Task input:
# # # # # # #
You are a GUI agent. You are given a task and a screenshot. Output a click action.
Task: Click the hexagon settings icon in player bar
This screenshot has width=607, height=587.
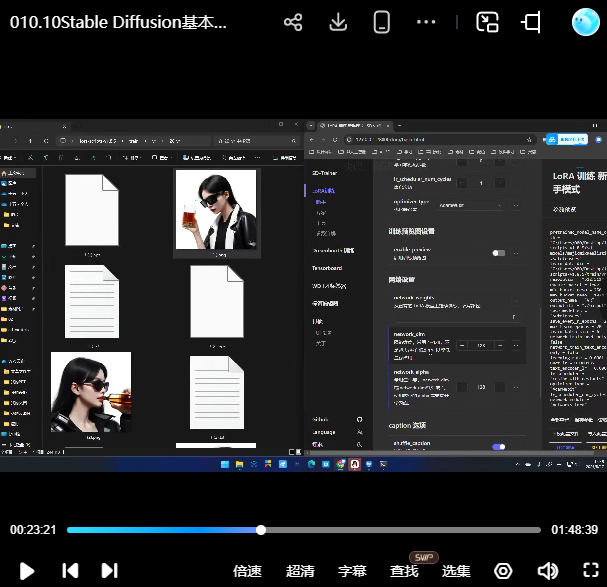point(503,571)
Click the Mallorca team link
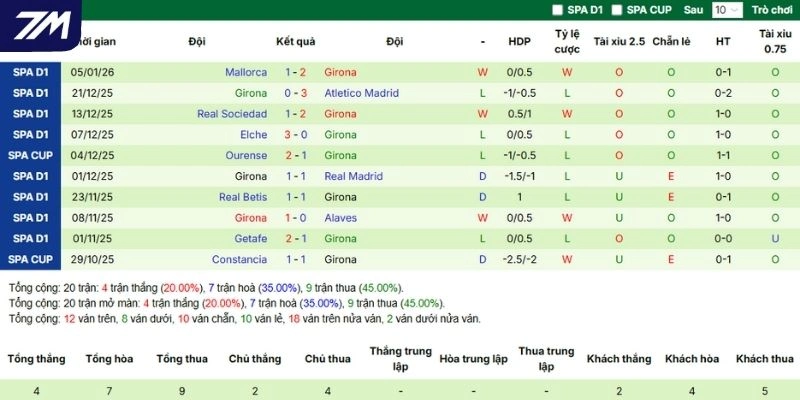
# # # # # # #
Task to carry out:
Starting at the line that holds "This screenshot has width=607, height=587.", copy each line exactly through the end of the material above, keeping both ends and dropping the pictures.

Problem solution:
This screenshot has width=607, height=587.
point(503,571)
Click the Mallorca team link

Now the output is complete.